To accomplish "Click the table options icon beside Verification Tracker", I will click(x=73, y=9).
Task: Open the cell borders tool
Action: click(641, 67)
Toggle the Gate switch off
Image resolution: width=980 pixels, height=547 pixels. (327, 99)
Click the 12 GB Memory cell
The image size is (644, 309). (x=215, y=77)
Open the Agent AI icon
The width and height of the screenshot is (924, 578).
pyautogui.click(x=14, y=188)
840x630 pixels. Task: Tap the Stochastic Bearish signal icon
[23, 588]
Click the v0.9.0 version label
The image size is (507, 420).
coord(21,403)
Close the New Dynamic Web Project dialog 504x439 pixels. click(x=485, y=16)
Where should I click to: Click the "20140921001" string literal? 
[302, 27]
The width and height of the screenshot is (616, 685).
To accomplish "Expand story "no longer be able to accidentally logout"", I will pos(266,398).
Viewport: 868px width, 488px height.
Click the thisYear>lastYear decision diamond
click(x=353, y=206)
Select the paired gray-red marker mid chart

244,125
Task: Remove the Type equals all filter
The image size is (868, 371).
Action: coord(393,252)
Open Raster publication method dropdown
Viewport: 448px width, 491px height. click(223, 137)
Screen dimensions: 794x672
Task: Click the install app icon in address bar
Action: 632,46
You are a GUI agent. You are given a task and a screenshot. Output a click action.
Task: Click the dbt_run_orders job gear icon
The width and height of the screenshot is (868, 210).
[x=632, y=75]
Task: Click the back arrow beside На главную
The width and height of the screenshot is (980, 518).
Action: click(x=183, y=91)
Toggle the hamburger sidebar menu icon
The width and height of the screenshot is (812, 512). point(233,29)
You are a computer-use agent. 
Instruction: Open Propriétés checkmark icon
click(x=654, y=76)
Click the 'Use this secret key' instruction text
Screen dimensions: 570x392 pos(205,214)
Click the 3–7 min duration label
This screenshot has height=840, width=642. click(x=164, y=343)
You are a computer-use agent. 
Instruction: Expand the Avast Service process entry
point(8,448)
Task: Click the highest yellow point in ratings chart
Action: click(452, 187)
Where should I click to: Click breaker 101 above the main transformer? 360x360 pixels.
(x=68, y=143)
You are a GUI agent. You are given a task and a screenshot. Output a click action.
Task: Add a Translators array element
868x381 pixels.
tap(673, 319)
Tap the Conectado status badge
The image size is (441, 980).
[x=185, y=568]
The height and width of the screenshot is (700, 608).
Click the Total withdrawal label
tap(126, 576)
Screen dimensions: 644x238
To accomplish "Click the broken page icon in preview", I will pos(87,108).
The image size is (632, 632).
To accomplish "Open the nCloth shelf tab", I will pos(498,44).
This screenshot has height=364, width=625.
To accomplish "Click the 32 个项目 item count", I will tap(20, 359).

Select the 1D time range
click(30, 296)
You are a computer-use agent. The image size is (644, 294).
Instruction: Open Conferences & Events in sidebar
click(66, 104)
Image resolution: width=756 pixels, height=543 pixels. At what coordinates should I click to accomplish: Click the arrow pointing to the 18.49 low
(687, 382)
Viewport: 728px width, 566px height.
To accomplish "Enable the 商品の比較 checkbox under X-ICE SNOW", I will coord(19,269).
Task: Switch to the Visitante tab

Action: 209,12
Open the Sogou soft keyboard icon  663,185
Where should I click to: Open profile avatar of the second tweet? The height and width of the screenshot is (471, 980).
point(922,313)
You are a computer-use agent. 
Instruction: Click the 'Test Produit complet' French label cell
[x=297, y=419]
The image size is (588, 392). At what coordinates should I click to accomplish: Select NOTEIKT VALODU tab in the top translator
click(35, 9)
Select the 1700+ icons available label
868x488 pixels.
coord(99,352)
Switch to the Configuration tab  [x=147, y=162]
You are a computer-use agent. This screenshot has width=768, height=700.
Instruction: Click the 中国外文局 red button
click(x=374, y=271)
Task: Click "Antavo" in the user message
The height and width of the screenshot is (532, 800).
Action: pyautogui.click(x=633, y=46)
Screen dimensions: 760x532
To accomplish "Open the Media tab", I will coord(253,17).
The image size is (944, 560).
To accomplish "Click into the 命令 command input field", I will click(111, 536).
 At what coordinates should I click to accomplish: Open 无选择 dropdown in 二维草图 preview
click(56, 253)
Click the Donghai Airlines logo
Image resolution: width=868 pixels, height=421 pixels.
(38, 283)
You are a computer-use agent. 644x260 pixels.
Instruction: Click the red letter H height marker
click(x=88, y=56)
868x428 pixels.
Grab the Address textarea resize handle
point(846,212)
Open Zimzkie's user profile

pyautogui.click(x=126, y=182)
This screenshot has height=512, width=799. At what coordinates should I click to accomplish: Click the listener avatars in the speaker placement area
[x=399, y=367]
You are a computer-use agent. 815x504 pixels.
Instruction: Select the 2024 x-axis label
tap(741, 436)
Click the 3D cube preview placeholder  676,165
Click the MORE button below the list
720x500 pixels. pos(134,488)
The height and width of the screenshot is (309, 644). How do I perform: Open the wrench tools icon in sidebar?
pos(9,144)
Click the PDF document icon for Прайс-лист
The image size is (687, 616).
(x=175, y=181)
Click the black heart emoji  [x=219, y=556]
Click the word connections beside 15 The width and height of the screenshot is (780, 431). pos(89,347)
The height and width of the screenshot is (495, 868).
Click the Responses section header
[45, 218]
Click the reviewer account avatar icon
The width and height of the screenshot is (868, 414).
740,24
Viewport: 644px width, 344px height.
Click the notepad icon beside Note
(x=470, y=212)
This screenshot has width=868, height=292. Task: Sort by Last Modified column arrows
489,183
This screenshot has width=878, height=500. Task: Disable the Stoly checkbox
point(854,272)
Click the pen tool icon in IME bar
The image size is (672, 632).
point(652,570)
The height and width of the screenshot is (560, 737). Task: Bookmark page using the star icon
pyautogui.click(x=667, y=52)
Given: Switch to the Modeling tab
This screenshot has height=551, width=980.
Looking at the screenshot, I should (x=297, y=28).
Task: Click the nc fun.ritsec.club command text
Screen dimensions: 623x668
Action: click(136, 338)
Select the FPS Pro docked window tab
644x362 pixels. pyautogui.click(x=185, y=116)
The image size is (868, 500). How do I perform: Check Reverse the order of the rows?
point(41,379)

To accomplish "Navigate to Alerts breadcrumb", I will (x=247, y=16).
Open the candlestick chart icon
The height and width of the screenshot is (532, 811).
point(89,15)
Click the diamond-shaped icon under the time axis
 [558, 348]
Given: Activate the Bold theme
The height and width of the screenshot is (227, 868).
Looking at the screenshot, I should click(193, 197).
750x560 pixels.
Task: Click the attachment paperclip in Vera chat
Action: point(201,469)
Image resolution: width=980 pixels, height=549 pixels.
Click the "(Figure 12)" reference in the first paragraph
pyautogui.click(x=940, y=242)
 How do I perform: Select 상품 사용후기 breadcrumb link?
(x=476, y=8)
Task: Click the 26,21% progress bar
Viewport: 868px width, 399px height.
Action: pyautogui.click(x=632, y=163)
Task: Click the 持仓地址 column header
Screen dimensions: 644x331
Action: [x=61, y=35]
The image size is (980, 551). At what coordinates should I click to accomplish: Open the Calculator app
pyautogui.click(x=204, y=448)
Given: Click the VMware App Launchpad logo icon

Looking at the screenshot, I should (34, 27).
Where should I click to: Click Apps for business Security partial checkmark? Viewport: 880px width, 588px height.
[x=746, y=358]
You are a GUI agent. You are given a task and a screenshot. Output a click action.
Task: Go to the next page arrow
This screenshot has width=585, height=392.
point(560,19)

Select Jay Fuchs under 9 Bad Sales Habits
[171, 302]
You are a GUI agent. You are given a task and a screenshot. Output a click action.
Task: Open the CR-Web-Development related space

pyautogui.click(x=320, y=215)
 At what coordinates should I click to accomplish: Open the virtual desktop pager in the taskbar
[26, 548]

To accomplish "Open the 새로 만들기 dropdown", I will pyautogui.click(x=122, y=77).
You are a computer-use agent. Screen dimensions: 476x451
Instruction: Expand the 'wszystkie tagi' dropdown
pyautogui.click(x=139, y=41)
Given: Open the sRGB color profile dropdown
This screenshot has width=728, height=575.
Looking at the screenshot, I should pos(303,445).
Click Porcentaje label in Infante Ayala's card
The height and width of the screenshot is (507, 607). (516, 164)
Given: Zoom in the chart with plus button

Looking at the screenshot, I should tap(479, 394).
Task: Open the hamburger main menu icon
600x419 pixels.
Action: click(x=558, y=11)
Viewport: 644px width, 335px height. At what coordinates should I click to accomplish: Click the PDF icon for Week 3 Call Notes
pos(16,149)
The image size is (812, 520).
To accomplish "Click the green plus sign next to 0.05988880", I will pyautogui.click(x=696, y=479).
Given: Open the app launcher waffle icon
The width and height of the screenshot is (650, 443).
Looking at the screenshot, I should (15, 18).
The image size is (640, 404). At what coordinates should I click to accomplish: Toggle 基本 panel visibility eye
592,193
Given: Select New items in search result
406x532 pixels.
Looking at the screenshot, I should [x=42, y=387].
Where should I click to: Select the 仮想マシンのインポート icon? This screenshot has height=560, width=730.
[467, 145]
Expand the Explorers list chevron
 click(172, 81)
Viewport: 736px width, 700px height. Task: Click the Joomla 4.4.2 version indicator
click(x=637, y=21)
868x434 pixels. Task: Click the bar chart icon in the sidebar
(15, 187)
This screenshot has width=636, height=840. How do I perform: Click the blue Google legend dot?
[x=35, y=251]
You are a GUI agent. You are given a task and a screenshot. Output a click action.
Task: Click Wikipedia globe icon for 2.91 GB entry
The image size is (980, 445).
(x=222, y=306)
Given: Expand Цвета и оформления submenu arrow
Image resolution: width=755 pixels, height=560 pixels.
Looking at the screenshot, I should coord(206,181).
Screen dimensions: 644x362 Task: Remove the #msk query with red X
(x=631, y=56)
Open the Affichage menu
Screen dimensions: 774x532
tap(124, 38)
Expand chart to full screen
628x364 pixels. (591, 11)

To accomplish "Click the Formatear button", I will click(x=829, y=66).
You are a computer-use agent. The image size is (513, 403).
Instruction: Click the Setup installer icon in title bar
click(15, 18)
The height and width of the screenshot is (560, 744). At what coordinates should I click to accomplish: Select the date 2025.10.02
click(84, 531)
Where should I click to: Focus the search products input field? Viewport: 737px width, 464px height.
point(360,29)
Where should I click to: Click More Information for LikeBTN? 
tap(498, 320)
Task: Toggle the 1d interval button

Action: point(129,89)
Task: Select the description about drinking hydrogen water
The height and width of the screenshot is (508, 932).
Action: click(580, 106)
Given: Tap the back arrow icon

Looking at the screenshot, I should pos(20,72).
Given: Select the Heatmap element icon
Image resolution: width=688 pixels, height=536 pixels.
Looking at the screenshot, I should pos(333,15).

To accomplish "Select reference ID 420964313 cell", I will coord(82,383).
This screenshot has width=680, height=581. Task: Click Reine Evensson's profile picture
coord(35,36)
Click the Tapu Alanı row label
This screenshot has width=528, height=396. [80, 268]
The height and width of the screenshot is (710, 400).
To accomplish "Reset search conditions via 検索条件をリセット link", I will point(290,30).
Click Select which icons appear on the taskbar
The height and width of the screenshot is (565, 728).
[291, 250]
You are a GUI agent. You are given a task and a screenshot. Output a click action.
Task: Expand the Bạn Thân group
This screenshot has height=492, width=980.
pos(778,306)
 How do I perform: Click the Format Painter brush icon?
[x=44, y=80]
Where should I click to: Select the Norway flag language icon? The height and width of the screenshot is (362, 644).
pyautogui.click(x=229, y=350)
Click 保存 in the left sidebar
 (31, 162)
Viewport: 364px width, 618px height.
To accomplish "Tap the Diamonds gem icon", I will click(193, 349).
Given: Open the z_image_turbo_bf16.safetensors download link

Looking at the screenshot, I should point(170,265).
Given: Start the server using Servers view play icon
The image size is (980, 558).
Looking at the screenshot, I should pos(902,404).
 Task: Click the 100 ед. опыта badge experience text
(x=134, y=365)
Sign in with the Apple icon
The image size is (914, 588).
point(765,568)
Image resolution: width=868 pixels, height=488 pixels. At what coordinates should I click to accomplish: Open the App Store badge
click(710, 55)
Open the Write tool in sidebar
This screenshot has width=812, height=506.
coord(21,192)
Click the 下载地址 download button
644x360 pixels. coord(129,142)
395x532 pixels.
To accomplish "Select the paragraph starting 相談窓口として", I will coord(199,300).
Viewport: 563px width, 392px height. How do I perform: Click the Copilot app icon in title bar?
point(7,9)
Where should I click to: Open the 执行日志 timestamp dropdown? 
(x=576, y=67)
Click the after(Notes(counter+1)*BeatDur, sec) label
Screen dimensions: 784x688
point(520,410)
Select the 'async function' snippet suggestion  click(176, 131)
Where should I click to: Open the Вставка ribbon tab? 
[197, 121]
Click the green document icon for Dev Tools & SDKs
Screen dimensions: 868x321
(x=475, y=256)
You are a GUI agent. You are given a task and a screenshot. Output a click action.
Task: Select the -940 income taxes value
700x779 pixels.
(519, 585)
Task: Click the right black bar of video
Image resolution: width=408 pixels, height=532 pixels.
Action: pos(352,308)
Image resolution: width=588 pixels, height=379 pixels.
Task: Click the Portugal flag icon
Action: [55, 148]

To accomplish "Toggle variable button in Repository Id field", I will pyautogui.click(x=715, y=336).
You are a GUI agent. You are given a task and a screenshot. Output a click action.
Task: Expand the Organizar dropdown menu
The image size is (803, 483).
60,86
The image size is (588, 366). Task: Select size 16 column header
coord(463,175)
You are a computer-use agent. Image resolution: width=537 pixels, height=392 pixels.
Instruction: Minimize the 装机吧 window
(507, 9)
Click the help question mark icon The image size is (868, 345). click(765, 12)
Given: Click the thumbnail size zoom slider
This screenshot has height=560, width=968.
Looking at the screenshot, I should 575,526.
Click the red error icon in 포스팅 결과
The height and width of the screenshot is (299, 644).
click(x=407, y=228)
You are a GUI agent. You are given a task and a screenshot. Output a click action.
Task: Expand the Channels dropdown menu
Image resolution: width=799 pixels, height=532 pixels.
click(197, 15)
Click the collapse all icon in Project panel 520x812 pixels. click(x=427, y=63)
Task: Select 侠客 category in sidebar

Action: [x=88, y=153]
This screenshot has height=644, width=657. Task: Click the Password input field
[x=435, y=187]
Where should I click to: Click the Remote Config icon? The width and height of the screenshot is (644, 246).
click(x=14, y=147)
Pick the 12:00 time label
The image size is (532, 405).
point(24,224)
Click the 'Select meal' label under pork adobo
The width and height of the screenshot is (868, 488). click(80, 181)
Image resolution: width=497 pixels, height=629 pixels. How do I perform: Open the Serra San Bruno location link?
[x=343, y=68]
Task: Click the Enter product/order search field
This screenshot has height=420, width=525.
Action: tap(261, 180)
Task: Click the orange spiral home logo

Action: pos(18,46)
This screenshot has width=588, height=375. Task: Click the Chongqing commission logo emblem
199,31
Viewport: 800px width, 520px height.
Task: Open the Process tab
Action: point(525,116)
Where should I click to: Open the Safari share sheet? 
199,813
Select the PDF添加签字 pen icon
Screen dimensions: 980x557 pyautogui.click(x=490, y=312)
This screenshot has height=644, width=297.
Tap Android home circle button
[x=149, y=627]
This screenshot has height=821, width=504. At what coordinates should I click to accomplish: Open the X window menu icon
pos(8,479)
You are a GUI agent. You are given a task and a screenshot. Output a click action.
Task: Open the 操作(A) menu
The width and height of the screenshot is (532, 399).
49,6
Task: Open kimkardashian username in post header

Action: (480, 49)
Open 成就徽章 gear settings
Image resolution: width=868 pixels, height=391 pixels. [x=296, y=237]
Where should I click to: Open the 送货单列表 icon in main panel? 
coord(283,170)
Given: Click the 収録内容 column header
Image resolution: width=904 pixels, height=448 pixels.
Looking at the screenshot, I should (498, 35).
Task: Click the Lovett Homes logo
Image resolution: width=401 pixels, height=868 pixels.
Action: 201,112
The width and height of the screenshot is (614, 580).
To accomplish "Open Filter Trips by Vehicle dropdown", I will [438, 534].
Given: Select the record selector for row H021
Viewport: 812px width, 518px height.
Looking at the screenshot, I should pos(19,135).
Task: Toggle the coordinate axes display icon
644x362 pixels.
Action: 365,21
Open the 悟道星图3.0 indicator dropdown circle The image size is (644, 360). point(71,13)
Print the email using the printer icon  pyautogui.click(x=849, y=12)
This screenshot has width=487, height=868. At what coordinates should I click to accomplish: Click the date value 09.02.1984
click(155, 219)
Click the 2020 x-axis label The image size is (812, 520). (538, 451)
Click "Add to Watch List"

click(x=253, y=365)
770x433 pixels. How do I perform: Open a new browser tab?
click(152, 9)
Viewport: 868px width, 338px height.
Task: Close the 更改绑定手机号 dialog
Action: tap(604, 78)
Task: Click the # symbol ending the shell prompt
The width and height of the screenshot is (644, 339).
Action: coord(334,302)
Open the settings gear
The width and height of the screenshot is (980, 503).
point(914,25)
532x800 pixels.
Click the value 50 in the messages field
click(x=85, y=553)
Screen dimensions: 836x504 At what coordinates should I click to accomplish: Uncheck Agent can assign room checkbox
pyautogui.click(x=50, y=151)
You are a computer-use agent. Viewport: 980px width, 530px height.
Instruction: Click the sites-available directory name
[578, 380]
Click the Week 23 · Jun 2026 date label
#####
Task requirements> What is asked for is an exact copy of the lines above from the one containing "Instruction: Expand the Avast" through the one containing "The height and width of the screenshot is (700, 608).", and only those.

Result of this task>
Instruction: Expand the Avast Service process entry
point(8,448)
Task: Click the highest yellow point in ratings chart
Action: click(452, 187)
Where should I click to: Click breaker 101 above the main transformer? 360x360 pixels.
(x=68, y=143)
You are a GUI agent. You are given a task and a screenshot. Output a click action.
Task: Add a Translators array element
868x381 pixels.
tap(673, 319)
Tap the Conectado status badge
The image size is (441, 980).
[x=185, y=568]
The height and width of the screenshot is (700, 608).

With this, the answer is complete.